Investors need to be warned that passive funds tracking specialised indices only work in certain markets and do not guarantee outperformance, a research paper has claimed.
Some passive funds track an index that has been constructed based on a certain factor. This criterion can range from a focus on companies that pay dividends to a decision to hold an equal weighting of each stock within an index.
Funds that follow such specialised indices have become known as ‘smart beta’ vehicles.
ERI Scientific Beta, which provides smart beta products, has said those smart beta funds that track equally-weighted indices may not always outperform, in spite of claims by proponents that they are all-weather investments.
An ‘equally-weighted’ approach is designed to overcome the supposedly inherent problems within a conventional market capitalisation-weighted index, which sees larger companies dominate the index. Such indices have been criticised for placing too much emphasis on overvalued stocks while giving too little prominence to undervalued companies.
The solution, according to smart beta enthusiasts, is a product that assigns the same weighting to each stock within an index – for example, a FTSE 100 tracker that has 1 per cent of its assets invested in each stock within the index.

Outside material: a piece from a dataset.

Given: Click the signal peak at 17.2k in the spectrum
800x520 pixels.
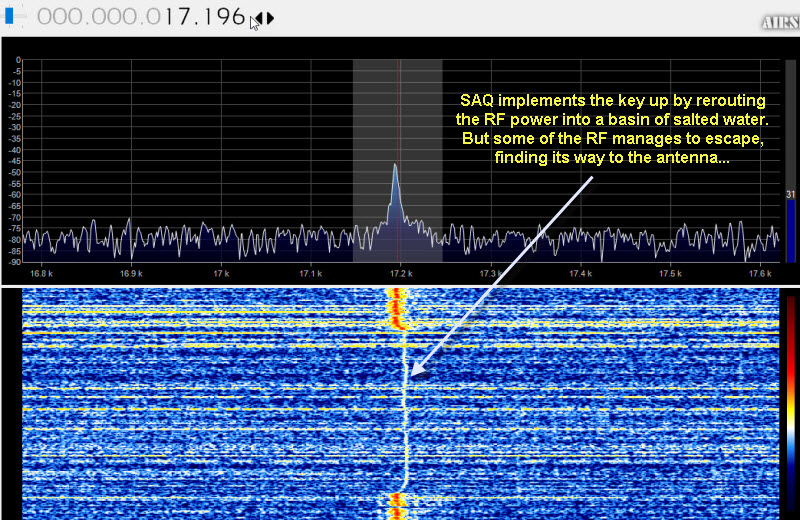Looking at the screenshot, I should (395, 170).
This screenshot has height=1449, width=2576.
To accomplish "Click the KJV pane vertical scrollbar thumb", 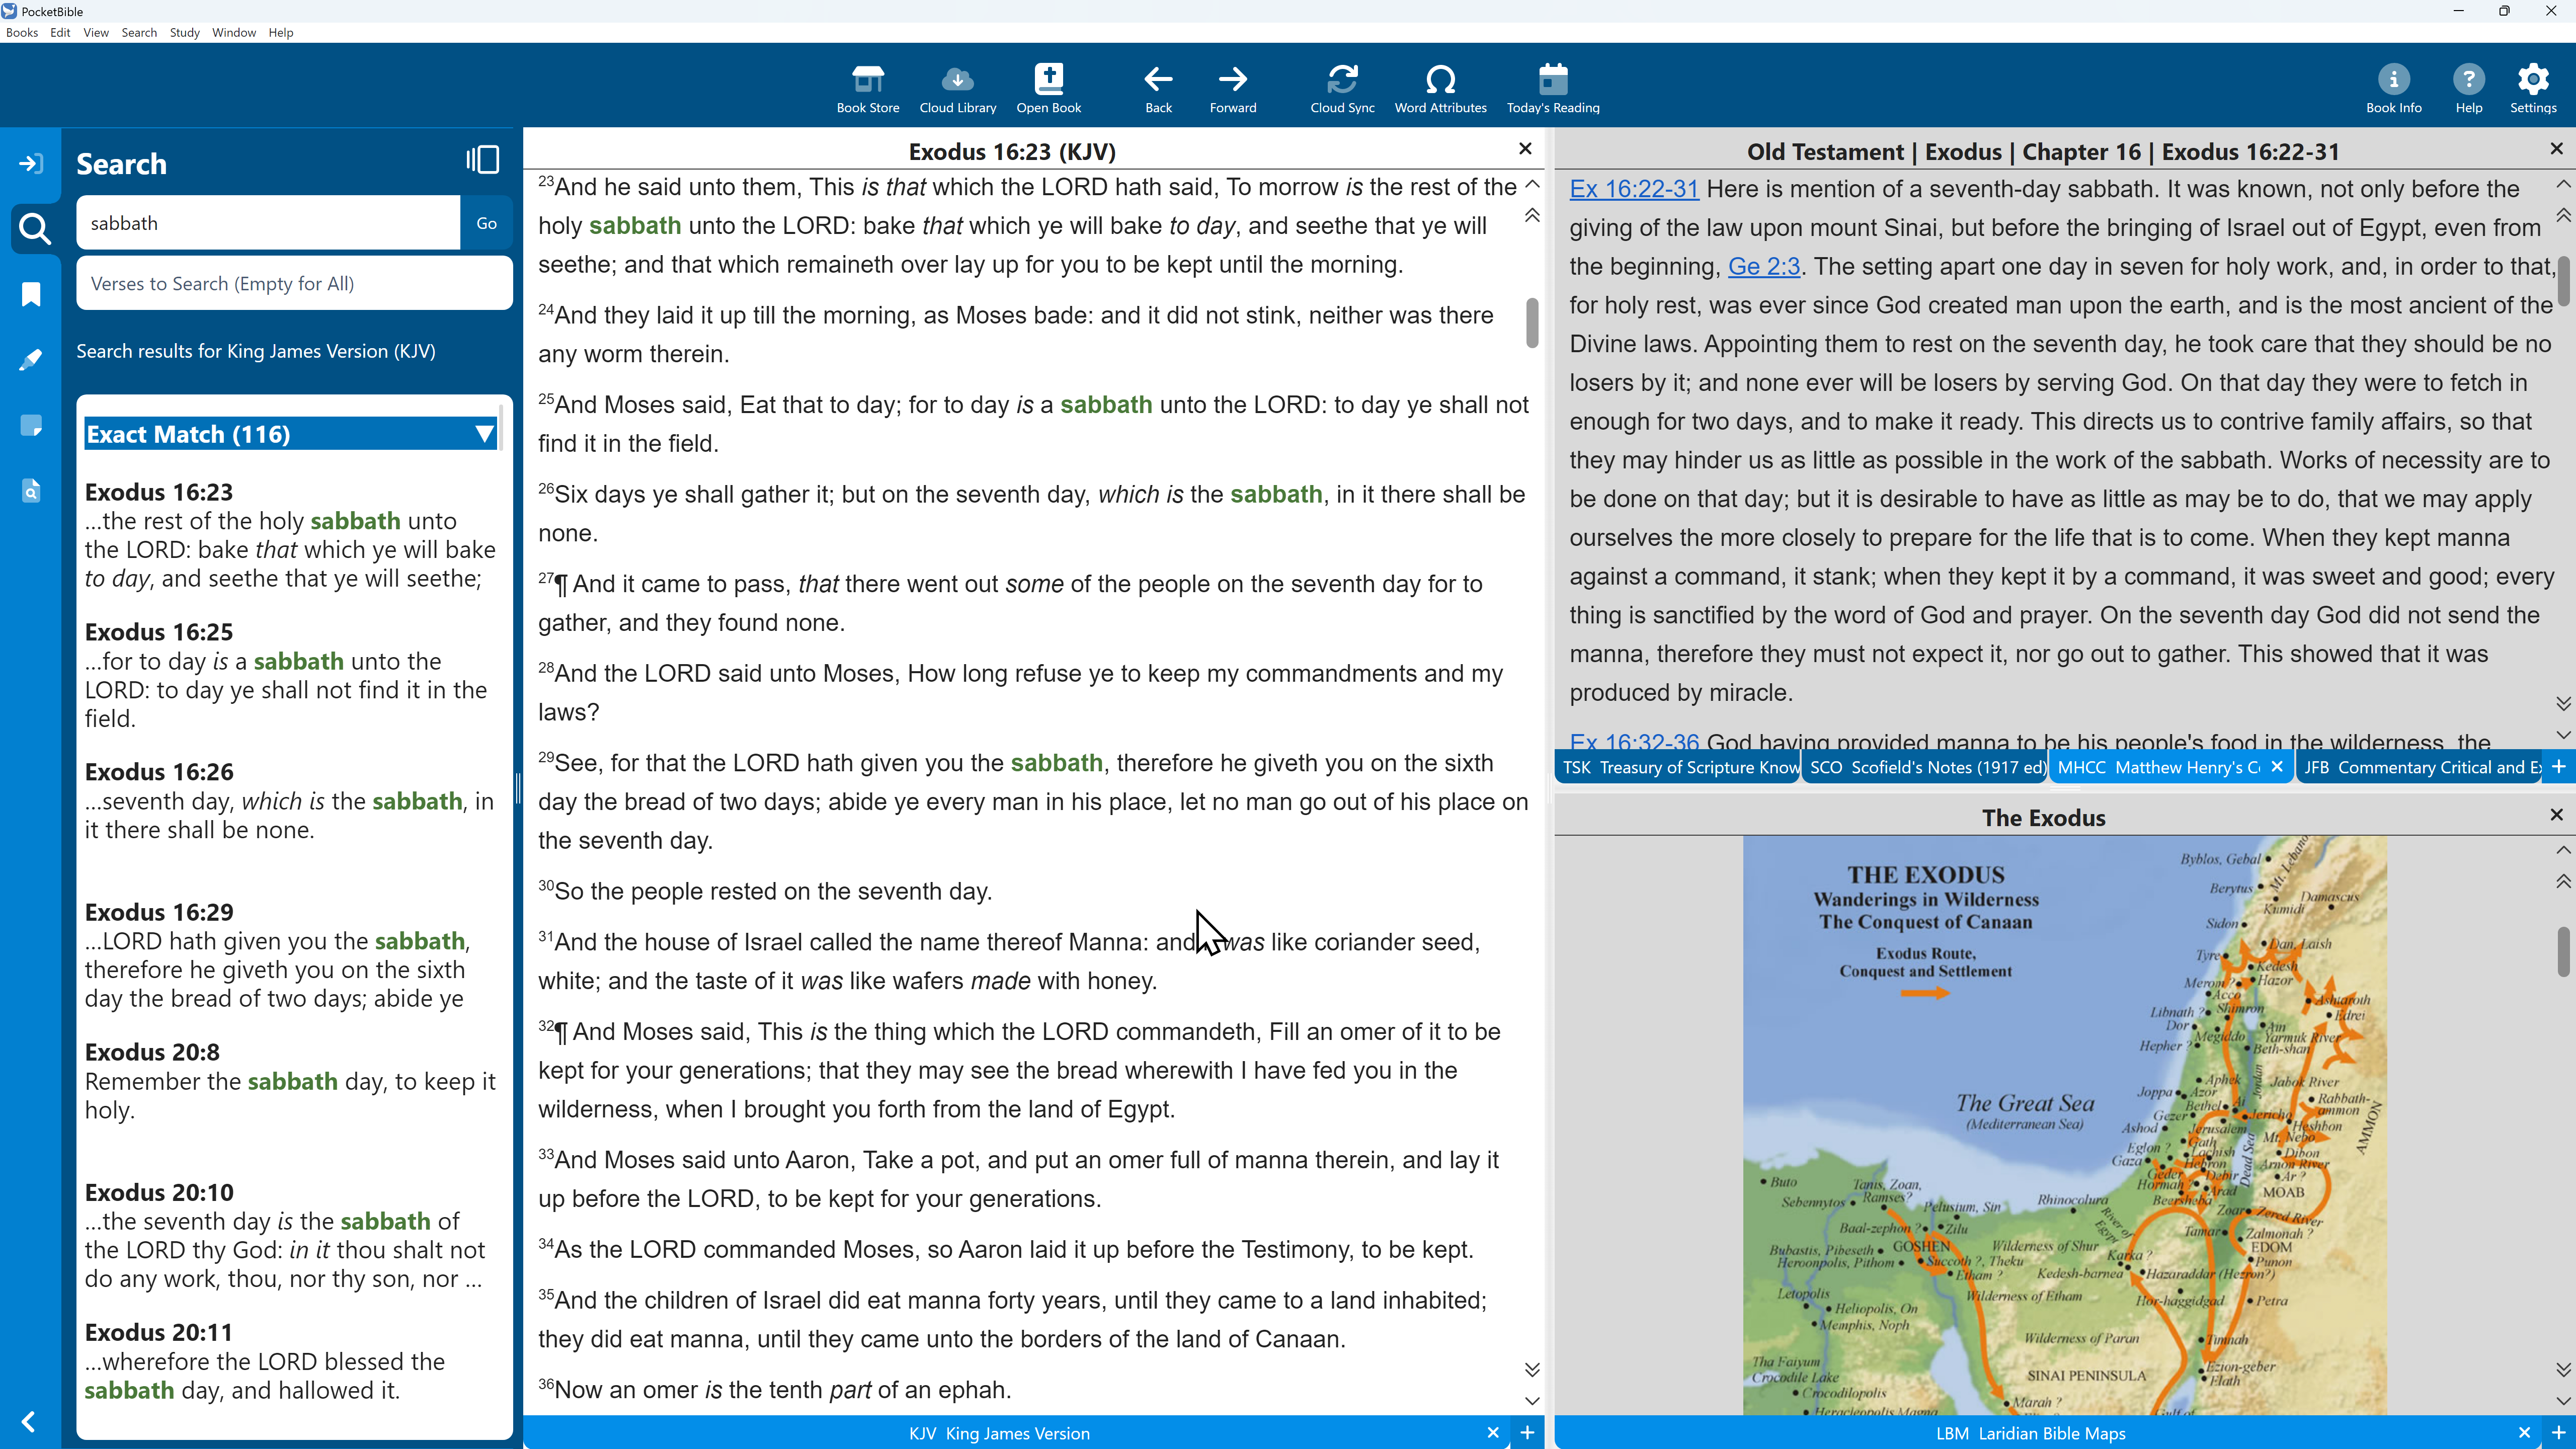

This equally-weighted approach is designed to give more exposure to the lower end of the index, the part that is perceived to create more ‘value’.
Smart beta products that label themselves as having a ‘value’ strategy can take a variety of approaches but the most basic is being equally-weighted.
But ERI Scientific Beta, which is the index arm of the EDHEC-Risk Institute, has claimed there is no evidence such funds can consistently outperform.
In a study entitled ‘Robustness of Smart Beta Strategies’, ERI Scientific Beta put forward the case for a diversified portfolio of smart beta factors.
The study said there was “no positive and statistically significant long-term risk premium for a ‘value’ factor definition that relies on the approach termed ‘fundamental’, even though this approach is highly popular with investors and index providers”.
The ERI Scientific Beta study claimed many such approaches could only be described as “relatively robust”, in that they only outperform if market conditions at the time favour such a strategy rather than outperform throughout a market cycle.
The study warned: “The existence of so many smart beta strategies, coupled with so little information on justifications of their performances, could cast doubts over the very usefulness of these strategies.”
It cited a survey that the EDHEC-Risk Institute had undertaken that found the primary reason respondents chose not to invest in smart beta products was that they were unsure about the “robustness” of the claimed outperformance of the various strategies.
The study instead advocated an approach that would attempt to generate “absolute robustness”, which would be a “strategy shown to outperform, irrespective of prevailing market conditions”.